Why Global Citizens Should Care
An increase in Australian COVID-19 foreign aid has the power to strengthen health systems, prevent secondary health impacts and secure stable economies in the most vulnerable nations. With no fences standing between any of us and COVID-19, the crisis is not going to end for anyone, until it ends for everyone. Global Citizen campaigns on the United Nations’ Global Goals, including Goal 3 for good health and well-being for all. Join the movement and take action on this issue and more here.

Over half of all Australians believe the government should immediately scale up aid funding to combat the COVID-19 coronavirus pandemic in the most vulnerable nations, new polling has revealed. 

A survey of 1,056 Australians by World Vision shows 61% support the Australian government expanding overseas humanitarian and development funding to tackle COVID-19; while 79% are worried about a global second wave; and 82% fear everyday life in Australia will not resume if outbreaks remain globally. 

The polling has been used by World Vision to leverage enduring calls for an overall increase to the international aid budget.

In May, Australia’s Foreign Affairs Minister Marise Payne and International Development Minister Alex Hawke announced they planned to redirect $280 million from the existing aid budget to assist the vital health and humanitarian demands of the Pacific region during the pandemic. 

World Vision Australia’s CEO Graham Strong said the redirection would likely come at the expense of other aid programs. 

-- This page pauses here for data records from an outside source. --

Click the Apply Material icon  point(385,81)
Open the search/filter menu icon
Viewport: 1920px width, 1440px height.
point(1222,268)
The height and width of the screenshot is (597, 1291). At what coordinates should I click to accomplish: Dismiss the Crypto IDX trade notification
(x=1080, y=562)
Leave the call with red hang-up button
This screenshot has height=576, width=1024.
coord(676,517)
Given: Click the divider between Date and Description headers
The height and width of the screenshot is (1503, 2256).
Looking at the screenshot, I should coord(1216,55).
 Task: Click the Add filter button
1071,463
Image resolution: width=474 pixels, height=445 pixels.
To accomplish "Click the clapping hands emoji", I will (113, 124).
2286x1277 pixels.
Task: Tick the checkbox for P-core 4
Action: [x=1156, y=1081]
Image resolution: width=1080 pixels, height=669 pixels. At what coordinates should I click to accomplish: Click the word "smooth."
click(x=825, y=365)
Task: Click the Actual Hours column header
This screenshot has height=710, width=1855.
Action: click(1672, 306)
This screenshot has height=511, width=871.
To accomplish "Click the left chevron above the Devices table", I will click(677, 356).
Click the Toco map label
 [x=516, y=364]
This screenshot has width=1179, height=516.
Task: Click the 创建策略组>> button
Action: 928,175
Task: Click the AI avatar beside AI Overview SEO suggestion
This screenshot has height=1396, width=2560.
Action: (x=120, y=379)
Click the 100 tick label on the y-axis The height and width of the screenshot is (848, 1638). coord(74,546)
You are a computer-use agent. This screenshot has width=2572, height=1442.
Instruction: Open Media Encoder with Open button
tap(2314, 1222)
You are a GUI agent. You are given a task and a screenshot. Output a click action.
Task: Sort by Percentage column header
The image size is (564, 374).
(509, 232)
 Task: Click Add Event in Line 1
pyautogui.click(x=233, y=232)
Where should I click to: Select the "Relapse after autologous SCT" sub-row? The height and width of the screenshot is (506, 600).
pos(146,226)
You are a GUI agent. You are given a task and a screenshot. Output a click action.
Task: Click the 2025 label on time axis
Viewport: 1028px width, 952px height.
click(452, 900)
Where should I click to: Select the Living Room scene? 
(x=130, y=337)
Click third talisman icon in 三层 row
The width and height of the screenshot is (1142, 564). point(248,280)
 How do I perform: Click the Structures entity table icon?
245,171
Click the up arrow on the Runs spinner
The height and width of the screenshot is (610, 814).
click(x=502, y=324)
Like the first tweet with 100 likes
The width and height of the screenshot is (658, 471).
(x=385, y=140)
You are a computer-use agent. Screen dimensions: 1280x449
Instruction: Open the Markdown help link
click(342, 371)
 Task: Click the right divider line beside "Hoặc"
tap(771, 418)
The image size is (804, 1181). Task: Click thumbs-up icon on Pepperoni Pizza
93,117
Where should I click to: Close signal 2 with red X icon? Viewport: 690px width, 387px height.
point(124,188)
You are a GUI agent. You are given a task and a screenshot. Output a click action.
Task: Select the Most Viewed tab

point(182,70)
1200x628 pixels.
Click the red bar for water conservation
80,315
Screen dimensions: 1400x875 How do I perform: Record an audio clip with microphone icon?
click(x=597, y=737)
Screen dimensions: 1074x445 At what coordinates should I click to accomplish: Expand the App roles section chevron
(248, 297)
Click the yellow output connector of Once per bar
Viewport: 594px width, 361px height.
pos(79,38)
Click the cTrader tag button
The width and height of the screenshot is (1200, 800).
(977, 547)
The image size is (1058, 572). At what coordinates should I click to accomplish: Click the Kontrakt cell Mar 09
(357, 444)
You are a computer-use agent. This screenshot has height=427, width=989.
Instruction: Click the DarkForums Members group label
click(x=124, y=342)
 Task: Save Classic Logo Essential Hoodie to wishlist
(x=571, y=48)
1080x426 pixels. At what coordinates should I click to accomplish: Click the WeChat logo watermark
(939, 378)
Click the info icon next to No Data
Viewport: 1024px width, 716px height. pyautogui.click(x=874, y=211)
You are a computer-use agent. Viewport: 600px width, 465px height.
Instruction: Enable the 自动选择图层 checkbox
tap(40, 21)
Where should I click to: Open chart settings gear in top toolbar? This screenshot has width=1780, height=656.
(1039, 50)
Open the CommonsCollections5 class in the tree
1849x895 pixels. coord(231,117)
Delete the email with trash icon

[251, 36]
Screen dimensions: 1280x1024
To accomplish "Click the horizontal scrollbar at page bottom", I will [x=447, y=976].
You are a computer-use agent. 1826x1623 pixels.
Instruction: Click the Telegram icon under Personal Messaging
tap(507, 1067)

Strong has instead urged the government to commit new aid funding to the United Nations’ (UN) Global Humanitarian Response Plan, an appeal to protect individuals in vulnerable and conflict-affected nations from COVID-19. 

"Only a fifth of the UN appeal has been met. Without adequate assistance, the world’s most fragile countries will be ill-equipped, risking a rolling cycle of lockdowns,” he said in a World Vision media release. “This is going to be a particularly acute challenge in Australia’s region where 17 of 20 of our closest neighbours are developing countries.”


Australian Council for International Development (AFCID) Chief Executive Marc Purcell echoed Strong’s comments. 

Purcell, whose organisation commissioned the survey, highlighted that if COVID-19 deaths mirror the 1918 influenza pandemic — and if world leaders fail to protect vulnerable groups — more than 1.5 million could die from a second wave.

"Australia has a pre-COVID development budget for a COVID world,” he said in a media release. “We have a leading role to play to help prevent a merry-go-round of lockdowns and suffering. Our response should not depend on running down other initiatives.”  

Related Stories Aug. 27, 2020 Australia Commits $80 Million to Help Ensure the World’s Poorest Receive COVID-19 Vaccines

Since COVID-19 first emerged, Australia has committed hundreds of millions to global COVID-19 relief. 

In May, $352 million was pledged to a European Union-led coronavirus vaccine research fund and, in August, $80 million was committed to COVAX AMC — a collaboration that ensures equitable and affordable access to a prospective COVID-19 vaccine for the world’s poorest countries. 

According to the Sydney Morning Herald, the government is also currently working on a plan that would see aid funding go toward COVID-19 recovery initiatives in Southeast Asia. It is currently unclear whether the recovery plan will be funded from within the existing aid budget.